Shuk Han Lau (Second Respondent)

Hanson Australasia Pty Ltd ACN 128 924 443 (Third Respondent)

Representation:

Counsel

Mr Abbas (Applicants)

Mr Johannessen (Respondents)

Solicitors

High Ford Law Practice (Applicants)

Johannessen Legal & Migration (Respondents)

File Number(s):

SC 147 of 2017

McWilliam AsJ:

  1. On 24 August 2017, I ordered the withdrawal of a caveat lodged by the applicants in respect of a property owned by the first and second respondents, and ordered the applicants to pay the respondents’ costs: see Pacific Building Services Pty Ltd & Anor v Lau & Ors [2017] ACTSC 245 (Pacific).

  1. The respondents have subsequently made an application for a variation of the costs order, seeking that such costs be paid on an indemnity basis.

  1. In accordance with subsequent directions of the Court, the application has been determined on the papers, following written submissions received by both parties.

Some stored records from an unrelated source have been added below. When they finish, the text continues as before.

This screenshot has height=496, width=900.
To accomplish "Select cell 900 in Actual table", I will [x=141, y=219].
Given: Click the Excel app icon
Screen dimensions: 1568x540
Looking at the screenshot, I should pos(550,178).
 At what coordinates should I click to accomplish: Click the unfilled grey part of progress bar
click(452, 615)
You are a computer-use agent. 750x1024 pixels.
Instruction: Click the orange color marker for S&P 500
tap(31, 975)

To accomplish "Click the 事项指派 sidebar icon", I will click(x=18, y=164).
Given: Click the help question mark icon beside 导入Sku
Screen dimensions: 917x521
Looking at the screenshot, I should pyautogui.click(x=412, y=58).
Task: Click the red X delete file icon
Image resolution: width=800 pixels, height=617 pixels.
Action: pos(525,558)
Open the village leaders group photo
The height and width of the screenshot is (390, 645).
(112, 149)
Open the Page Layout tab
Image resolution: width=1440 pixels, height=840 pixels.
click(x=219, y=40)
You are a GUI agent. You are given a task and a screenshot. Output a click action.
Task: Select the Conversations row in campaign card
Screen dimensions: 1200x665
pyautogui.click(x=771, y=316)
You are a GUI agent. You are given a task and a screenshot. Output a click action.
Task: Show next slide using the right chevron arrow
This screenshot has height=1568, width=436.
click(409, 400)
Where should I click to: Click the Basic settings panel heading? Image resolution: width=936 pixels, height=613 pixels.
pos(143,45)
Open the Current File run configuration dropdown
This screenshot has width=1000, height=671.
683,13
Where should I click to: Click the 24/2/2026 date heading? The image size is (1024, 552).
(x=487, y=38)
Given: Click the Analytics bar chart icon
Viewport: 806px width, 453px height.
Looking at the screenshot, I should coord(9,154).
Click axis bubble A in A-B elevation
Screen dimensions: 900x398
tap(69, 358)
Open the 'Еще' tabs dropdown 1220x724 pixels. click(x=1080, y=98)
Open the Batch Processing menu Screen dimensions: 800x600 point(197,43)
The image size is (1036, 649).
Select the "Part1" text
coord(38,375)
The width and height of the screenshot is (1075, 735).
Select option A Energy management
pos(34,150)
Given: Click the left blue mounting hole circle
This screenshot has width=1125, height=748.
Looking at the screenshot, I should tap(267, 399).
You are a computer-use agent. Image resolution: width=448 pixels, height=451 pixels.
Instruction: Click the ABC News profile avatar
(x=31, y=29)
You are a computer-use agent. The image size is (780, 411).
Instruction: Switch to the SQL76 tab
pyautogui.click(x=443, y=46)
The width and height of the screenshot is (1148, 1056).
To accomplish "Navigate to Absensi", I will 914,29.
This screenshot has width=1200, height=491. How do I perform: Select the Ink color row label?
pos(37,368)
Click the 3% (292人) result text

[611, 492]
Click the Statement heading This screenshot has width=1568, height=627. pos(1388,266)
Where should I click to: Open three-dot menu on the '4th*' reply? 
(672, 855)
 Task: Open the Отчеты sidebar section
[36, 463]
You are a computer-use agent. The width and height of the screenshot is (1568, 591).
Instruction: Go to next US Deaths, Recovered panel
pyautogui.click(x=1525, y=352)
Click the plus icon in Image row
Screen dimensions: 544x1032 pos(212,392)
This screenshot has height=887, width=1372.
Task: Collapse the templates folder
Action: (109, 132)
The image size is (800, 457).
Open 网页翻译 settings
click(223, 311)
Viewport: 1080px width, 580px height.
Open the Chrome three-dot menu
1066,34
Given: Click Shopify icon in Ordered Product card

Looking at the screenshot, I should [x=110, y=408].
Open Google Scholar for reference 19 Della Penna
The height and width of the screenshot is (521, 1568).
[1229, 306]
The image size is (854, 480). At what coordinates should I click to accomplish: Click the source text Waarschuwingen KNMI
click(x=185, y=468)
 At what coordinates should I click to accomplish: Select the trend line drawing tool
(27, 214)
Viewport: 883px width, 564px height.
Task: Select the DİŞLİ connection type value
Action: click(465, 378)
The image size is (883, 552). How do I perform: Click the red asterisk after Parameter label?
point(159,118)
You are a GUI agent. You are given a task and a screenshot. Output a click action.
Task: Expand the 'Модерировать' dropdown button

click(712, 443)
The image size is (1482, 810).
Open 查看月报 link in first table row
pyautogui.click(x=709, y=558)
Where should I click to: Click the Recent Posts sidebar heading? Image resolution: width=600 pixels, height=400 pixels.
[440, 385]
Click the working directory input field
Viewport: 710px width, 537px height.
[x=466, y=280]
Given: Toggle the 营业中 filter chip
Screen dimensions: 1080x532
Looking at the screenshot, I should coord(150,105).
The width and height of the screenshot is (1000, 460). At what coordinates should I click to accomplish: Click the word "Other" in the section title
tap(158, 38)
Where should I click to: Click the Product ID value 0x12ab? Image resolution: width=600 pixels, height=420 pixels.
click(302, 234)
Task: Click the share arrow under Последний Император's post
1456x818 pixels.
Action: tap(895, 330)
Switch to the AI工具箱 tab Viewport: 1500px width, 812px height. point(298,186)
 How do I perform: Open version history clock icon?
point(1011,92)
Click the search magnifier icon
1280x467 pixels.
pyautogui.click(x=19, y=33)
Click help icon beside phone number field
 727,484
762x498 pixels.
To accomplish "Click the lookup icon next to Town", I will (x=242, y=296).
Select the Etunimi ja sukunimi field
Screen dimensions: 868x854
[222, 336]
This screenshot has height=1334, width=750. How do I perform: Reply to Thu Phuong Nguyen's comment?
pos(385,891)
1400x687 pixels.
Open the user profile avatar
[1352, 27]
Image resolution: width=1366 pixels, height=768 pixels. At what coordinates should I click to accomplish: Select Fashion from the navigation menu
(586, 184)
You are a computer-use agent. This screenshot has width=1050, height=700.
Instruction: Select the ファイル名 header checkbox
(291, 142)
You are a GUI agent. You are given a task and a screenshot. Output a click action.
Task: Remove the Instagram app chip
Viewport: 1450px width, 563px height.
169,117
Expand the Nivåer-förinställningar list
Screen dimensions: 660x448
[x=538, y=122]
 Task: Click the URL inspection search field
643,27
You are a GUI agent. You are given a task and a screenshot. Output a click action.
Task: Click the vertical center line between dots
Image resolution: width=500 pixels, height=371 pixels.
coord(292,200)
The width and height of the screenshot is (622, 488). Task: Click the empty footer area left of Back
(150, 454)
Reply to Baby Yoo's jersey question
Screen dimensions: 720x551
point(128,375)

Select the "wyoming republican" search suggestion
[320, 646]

Nature of the respondents’ claim for indemnity costs

  1. The respondents submit that indemnity costs are appropriate in circumstances where two ‘reasonable attempts’ were made to try to bring the matter to an end, through correspondence on 19 May 2017 and 13 June 2017, with the latter purporting to be ‘in accordance with principles set down by the High Court in Calderbank v Calderbank’, although the intended reference must be to the principles laid down by the Court of Appeal of England and Wales in Calderbank v Calderbank [1976] Fam 93.

  1. The respondents argue they made the applicants aware of the difficulties with the application, which were ultimately the subject of the judgment ordering the withdrawal of the caveat, and that in the meantime over $35,000 has been incurred defending an application that the respondents contend had ‘no leg to stand on’.

  1. The respondents further request the Court to take into account the conduct of the applicants, which I infer is a submission that the conduct was unreasonable.  The respondents point primarily to the default judgment that was obtained in these proceedings on 12 May 2017, which I set aside on 6 July 2017 on the basis of a lack of proper service of the originating application, reserving the question of costs at the time.

  1. A separate submission is also made that the second respondent was an entirely unrelated party, and has incurred costs and therefore suffered financial loss, in order to defend her proprietary rights in respect of the caveat lodged against her interest ‘without an iota of justification’.

Issues

  1. From the above submissions, all of which are disputed by the applicants, I consider the following issues as operating (either separately or cumulatively) on the Court’s exercise of discretion whether to make a special order as to costs:

(a)Whether the applicants’ case was clearly hopeless and known to be so;

(b)Whether there was an effective Calderbank offer;

(c)If so, whether the Calderbank offer was unreasonably rejected; and

(d)Whether the conduct of the applicants throughout the hearing was otherwise unreasonable.

Principles

  1. Costs are in the discretion of the Court, pursuant to r 1721 of the Court Procedures Rules 2006 (ACT) (Rules).  The obligation is on the respondents as the moving parties to satisfy the Court that it is appropriate to depart from the usual order that costs follow the event (which has already been made). 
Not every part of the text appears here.